Start of Excerpt to read

Aerospace 2023, 10(5), 435; https://doi.org/10.3390/aerospace10050435
Submission received: 10 March 2023
/
Revised: 28 April 2023
/
Accepted: 5 May 2023
/
Published: 7 May 2023
(This article belongs to the Special Issue Advanced Aerospace Composite Materials)
Abstract
:Bird strikes have long been a source of concern for all airlines across the world. It is the most significant design criterion for aircraft engine fan blades. As it is not practical to manufacture and test aviation engines repeatedly for minor design modifications, simulation analysis can be used to investigate strategies to reduce the influence of a bird strike on a jet engine by employing proper design and manufacturing processes for blades. This study proposes using two fibers (hybrid) instead of the single-fiber composite blade presently in use to address delamination problems. As an idea validation test, the coupon-level analysis results are validated using a four-point bend test of similar-size coupons. Following this validation, dynamic analysis is used to investigate the impact behavior of a rectangular plate subjected to a bird strike. The current research focuses on analyzing bird strikes on a hybrid composite fan blade using blade-level models. This study concentrates on the position of the bird’s impact and the joint region length of two materials. The results show that the joint region with a 40% length of glass composite shows the optimum level of normalized interlaminar shear strain in all three impact locations.

End of Excerpt to read

__Exercise instructions__.
[a] In the fan blade abstract, what length of glass composite in the joint region gave the optimum level of normalized interlaminar shear strain?
[b] For each statement, decide whether the fan blade abstract agrees, answering yes or no and quoting the words that settle it. (i) The study proposes a single-fiber composite blade to address delamination. (ii) Coupon-level analysis results are validated with a four-point bend test. (iii) Dynamic analysis examines a rectangular plate subjected to a bird strike.
[c] Please carry the fan blade abstract forward with a few sentences that follow on from its last one.
The records have no connection to the fan blade abstract.

Start of Record excerpts

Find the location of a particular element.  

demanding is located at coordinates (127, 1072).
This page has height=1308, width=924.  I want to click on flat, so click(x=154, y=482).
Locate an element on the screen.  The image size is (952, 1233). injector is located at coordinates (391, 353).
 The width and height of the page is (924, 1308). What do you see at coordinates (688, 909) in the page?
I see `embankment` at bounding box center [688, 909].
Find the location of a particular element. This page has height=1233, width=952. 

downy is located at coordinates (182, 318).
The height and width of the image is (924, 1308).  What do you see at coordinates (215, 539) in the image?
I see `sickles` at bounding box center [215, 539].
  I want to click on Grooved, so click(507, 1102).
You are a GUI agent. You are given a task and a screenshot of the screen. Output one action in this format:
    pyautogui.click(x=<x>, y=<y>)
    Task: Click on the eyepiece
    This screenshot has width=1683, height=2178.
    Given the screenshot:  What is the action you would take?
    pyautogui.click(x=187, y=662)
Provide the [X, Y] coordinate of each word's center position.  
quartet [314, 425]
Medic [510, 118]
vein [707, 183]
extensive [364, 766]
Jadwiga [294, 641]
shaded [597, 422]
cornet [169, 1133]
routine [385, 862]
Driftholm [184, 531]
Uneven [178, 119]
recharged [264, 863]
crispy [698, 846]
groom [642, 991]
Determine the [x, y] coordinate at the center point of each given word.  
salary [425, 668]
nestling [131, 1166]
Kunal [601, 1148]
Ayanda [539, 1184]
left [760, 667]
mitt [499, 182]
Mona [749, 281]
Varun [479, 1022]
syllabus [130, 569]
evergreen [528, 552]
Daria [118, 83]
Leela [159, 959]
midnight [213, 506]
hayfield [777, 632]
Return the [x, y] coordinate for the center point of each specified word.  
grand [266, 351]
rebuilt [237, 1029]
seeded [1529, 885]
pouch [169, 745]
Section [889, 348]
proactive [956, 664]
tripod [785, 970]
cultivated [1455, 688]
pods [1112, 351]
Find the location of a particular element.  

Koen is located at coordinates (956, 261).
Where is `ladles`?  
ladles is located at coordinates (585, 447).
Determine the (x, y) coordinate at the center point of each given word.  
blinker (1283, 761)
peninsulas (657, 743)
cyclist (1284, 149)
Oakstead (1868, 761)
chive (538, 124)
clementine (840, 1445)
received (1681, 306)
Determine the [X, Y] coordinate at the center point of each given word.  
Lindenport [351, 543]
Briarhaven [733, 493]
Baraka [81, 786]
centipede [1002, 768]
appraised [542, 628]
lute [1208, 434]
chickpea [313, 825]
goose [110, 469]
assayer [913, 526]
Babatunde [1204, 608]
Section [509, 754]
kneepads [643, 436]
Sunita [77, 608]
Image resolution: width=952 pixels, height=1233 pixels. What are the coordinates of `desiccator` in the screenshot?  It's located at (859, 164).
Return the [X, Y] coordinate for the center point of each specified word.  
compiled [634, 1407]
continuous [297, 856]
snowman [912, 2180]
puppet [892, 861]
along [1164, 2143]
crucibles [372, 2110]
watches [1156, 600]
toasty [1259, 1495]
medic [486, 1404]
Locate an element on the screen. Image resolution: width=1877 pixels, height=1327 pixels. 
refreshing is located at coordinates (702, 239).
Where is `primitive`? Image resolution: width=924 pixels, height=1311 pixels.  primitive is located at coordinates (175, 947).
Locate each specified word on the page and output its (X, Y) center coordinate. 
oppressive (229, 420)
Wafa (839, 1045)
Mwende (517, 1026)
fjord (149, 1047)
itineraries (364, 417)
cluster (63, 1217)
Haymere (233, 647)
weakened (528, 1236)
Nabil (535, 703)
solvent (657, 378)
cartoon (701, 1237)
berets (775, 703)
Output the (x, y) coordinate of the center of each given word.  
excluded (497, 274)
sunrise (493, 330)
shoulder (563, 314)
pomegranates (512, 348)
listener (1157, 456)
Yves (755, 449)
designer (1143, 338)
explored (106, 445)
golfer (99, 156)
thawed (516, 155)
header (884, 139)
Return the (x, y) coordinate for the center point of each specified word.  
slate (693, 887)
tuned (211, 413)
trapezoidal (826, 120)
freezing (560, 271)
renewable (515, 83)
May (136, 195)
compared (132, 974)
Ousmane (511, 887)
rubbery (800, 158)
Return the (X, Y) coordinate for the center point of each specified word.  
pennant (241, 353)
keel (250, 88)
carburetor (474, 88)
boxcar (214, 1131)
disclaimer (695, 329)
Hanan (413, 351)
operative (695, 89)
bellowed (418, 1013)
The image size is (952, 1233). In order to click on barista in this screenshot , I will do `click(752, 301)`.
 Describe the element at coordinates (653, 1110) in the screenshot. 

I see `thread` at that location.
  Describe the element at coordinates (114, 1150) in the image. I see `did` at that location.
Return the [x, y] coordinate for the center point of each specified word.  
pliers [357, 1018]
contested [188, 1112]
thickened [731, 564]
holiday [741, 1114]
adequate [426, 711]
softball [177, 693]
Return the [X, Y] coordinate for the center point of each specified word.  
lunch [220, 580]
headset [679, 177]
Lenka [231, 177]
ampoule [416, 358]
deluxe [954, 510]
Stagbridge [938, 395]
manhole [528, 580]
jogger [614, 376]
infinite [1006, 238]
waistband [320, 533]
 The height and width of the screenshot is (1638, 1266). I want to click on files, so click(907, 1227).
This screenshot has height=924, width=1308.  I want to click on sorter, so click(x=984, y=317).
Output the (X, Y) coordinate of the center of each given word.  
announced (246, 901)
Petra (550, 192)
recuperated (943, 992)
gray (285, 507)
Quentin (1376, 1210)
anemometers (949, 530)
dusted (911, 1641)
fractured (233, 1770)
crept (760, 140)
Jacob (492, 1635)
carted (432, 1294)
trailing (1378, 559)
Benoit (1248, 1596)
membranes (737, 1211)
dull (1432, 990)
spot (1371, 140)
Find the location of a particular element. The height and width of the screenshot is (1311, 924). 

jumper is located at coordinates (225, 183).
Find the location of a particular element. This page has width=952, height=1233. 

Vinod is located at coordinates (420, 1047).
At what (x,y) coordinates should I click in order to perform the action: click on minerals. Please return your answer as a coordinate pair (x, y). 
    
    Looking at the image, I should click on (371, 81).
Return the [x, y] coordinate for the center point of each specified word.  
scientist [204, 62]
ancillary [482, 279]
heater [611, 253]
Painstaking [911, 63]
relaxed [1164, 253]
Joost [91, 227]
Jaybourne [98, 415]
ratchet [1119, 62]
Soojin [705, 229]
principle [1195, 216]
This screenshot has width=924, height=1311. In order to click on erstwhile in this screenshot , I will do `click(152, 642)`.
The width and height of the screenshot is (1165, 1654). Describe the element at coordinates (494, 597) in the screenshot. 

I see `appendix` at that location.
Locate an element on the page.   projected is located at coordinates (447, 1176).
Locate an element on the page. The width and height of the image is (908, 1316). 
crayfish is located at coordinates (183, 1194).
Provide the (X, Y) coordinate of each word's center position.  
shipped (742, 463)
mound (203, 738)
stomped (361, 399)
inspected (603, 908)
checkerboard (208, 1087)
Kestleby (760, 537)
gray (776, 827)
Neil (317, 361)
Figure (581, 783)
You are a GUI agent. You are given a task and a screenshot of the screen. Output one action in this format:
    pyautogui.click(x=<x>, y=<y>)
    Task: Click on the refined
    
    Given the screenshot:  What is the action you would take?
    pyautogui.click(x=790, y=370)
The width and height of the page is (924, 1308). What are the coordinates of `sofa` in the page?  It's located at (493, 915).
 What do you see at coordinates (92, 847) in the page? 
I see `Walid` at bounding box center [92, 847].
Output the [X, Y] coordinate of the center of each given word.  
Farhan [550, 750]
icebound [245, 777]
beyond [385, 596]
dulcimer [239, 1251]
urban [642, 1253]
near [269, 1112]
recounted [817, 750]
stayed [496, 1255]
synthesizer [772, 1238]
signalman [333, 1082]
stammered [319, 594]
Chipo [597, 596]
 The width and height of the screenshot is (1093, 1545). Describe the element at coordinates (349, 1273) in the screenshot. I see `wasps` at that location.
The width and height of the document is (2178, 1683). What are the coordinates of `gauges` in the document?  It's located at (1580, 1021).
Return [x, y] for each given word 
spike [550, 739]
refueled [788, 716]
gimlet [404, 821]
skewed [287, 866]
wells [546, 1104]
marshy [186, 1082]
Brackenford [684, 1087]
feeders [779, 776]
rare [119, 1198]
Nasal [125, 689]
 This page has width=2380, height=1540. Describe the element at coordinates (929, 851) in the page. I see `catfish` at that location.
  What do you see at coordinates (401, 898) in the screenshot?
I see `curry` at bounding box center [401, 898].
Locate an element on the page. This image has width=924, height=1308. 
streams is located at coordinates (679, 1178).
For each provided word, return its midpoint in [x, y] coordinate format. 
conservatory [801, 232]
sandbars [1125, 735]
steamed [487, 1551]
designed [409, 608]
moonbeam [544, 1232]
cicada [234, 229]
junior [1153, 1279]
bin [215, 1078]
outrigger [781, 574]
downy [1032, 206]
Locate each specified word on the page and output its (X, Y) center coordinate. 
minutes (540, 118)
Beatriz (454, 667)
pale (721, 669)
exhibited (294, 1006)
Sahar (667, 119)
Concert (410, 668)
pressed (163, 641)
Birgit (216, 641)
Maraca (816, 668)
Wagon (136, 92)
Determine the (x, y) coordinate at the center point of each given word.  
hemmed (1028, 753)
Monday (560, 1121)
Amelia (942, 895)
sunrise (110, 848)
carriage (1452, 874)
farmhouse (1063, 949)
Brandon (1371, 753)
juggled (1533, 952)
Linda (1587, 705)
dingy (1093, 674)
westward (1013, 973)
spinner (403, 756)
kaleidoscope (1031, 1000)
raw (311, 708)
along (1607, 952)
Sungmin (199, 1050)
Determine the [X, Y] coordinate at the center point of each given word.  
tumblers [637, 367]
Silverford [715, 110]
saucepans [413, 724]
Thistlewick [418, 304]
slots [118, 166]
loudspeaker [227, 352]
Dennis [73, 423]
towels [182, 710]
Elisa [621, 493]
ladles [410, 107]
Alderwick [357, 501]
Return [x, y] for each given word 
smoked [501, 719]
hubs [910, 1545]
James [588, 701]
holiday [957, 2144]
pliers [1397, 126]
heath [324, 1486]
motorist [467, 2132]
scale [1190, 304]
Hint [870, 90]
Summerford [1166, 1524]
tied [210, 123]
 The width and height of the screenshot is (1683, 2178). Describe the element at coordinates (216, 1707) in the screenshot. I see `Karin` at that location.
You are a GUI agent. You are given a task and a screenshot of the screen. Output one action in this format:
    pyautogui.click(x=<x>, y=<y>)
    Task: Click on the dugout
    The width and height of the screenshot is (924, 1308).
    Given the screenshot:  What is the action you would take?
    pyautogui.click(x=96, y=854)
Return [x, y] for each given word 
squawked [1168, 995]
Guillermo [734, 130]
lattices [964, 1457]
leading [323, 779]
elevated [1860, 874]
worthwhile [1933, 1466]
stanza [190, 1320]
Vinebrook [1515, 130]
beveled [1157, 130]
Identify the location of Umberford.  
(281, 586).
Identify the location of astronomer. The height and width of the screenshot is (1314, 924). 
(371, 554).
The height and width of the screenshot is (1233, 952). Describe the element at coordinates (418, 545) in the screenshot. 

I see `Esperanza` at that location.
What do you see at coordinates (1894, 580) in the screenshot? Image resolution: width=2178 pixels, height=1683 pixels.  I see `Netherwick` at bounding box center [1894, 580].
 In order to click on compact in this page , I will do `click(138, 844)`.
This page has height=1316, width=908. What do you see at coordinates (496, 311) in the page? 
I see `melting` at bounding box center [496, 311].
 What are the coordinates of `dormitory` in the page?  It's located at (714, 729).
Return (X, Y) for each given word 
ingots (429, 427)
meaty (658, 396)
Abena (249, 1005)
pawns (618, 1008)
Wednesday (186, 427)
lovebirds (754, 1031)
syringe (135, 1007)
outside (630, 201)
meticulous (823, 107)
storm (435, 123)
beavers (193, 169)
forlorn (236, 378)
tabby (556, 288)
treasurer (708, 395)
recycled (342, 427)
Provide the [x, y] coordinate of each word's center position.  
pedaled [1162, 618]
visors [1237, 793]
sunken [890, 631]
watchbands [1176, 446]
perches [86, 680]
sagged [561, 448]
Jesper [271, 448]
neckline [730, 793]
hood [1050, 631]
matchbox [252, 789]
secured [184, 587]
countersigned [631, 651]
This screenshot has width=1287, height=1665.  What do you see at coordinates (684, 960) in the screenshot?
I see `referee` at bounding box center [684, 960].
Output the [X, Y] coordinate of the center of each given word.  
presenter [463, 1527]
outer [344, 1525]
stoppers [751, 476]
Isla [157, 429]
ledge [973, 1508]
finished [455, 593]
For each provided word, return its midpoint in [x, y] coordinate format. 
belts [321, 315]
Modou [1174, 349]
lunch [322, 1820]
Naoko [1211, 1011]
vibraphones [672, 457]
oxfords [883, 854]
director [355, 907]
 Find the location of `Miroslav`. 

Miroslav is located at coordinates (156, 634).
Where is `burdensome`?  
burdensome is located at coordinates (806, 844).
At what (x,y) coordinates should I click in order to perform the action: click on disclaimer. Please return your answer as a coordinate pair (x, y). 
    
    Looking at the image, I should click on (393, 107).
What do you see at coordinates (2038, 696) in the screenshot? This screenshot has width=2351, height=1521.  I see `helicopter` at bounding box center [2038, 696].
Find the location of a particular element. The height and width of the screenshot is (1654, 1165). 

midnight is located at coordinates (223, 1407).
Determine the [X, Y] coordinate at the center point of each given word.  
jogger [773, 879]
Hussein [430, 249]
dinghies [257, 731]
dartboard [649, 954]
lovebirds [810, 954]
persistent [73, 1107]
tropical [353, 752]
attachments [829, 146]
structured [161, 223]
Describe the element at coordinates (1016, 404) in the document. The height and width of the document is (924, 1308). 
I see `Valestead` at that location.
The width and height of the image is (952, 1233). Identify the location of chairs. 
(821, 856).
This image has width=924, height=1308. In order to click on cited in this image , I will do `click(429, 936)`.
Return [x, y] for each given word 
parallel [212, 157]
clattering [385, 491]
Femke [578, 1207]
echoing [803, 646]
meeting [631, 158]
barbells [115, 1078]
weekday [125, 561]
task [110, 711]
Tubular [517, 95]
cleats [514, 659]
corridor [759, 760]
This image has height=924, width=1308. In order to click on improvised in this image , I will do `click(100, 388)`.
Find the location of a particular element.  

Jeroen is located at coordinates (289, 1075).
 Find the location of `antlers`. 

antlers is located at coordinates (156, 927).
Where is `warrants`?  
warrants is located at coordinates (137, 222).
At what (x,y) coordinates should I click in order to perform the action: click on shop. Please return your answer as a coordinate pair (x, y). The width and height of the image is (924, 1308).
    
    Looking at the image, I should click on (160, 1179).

End of Record excerpts

__Task-by-task outputs__.
[a] A 40% length of glass composite.

[b]
(i) No: "This study proposes using two fibers (hybrid) instead of the single-fiber composite blade presently in use to address delamination problems."
(ii) Yes: "the coupon-level analysis results are validated using a four-point bend test of similar-size coupons."
(iii) Yes: "dynamic analysis is used to investigate the impact behavior of a rectangular plate subjected to a bird strike."

[c]
1. Introduction
According to FAA statistical data, gas turbine engines are highly susceptible to bird strikes. Aircraft engines, noses, wings, and empennages are the parts most exposed to bird strikes, as shown in Figure 1. In practice, almost every major accident has a strong engine failure component as engines are the only sources of push and power for the entire aircraft. Accordingly, a detailed analysis is required to resolve the system issue of birds striking fan blades. Due to the significance of this issue, extensive research groups, including NASA, the US Air Force, and others, have carried out significant studies to increase the capability of impact resistance by creating better materials and better structural designs during the past few decades.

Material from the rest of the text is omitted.